The Project
Queer dramaturgy as an approach to archiving the experiences of Section 28 for LGBTQ+ students is a Practice as Research PhD project by queer theatre director Harry Mackrill. The research will examine the scar tissue left by Section 28 for those of the LGBTQ+ community who were educated under the act. The practice will develop a dramaturgy which archives these experiences. The research will look to how the legislation impacted the performance making practices of LGBTQ+ UK theatre artists and if traces remain in their work today.

What was Section 28?
Section 28 of the Local Government Act 1988 legislated that Local Authorities shall not:
- Intentionally promote homosexuality or publish material with the intention of promoting homosexuality
- Promote the teaching in any maintained school of the acceptability of homosexuality as a pretended family relationship
Queer activist, historian and sociologist Jeffrey Weeks (2016) has called Section 28 “perhaps as significant for lesbian and gay history as the 1885 Labouchere Amendment and the 1967 reform act” (238). The clause resulted in zero prosecutions, and it is acknowledged that its “impact lay in its symbolic value” (Weeks, 2016: 242). Research has found that the Act contributed to a “climate of fear and self-censorship” (Edwards et al, 2016) and “left a legacy of caution, self-censorship and complex identity management” (Lee, 2019) for LGBTQ+ teachers, institutionalised “a hierarchical relationship between heterosexuality and homosexuality” (Burridge, 2004: 329) and encouraged a climate of anti-queer bullying across British schools (ibid.).
This project acknowledges and celebrates the activism, protest and creative power of those who fought against Section 28. Yet the legislation lasted for fifteen years and impacted a generation of LGBTQ+ people. This project will attend to the gap in knowledge around the impact of Section 28 on performance practices in the UK for LGBTQ+ individuals educated under the Act.

Research Questions
1. In what ways can queer dramaturgy be used to research and archive the experiences of education under section 28 for LGBTQ+ identifying individuals?
2. How can queer dramaturgy operate as a research tool to explore the impact of section 28 on actor training in the UK for LGBTQ+ identifying individuals?
3. How can queer dramaturgy operate as a research tool to explore the impact of section 28 in the performance practice(s) of LGBTQ+ identifying individuals who trained as actors?

A Note on Practice
This research is rooted in a practice I shall term queer dramaturgy. Dramaturgy as the “totality of the performance-making process” (Trencsenyi & Cochrane, 2015: 9) and queerness as a locally contingent term that is “by definition whatever is at odds with normal, the legitimate, the dominant” (Halperin, 1995: 62).
Queer dramaturgy, in this context, uses the performance making process as a research tool that queers space to make the previously unknowable knowable. The spaces to be queered are theoretical, artistic and physical.
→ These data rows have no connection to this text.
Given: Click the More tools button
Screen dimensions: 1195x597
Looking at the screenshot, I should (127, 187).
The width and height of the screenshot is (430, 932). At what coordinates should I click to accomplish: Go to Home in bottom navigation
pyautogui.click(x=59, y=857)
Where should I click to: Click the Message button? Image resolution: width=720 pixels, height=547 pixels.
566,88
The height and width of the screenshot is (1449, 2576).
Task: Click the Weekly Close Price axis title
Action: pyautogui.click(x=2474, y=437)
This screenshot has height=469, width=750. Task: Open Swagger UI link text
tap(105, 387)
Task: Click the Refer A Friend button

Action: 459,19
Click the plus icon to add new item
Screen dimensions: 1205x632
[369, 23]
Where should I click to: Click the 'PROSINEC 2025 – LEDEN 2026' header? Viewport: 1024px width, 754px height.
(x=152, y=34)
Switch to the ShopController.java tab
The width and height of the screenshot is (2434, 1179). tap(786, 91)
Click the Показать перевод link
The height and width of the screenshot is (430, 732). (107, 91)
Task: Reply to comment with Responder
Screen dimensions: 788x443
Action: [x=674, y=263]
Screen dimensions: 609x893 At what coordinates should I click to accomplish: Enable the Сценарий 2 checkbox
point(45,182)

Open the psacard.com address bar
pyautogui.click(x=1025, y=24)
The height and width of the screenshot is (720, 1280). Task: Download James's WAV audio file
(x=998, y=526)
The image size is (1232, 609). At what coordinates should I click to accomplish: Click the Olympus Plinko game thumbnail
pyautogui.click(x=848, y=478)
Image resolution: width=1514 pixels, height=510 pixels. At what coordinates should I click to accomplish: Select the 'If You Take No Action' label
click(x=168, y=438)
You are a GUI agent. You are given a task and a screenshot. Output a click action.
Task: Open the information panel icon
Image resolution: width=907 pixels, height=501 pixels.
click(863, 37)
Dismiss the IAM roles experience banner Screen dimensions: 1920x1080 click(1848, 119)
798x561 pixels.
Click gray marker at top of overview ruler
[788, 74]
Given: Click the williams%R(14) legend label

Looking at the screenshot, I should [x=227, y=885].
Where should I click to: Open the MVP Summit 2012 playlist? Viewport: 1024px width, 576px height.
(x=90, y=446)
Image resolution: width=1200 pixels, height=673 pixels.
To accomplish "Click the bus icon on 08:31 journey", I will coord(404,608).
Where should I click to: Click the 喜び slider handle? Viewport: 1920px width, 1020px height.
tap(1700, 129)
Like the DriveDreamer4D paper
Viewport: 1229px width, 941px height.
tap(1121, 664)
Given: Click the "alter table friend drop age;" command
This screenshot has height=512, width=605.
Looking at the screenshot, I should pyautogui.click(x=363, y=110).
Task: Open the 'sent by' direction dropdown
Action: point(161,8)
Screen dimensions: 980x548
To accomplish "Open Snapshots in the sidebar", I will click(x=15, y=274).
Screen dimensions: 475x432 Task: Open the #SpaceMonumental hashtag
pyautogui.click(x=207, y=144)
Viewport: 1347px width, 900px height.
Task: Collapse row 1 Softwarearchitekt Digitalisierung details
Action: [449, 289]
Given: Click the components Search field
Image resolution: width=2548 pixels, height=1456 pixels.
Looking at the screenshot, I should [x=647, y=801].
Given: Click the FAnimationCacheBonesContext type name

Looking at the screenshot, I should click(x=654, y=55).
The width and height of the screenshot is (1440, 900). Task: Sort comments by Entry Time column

The queer body can enter this dramaturgical space and stake a claim on the history and experiences of Section 28 for LGBTQ+ students educated under the act, meaning the project can, as Jose Esteban Munoz says, “look towards the past, critique the present and envision the future” (1999: 34).
The research is undertaken through Leeds Beckett University School of Arts. Dr Adele Senior is Director of Studies and Dr Mark Flisher is Supervisor. The project has partnered with Leicester Curve, Key Theatre Peterborough and Conway Hall.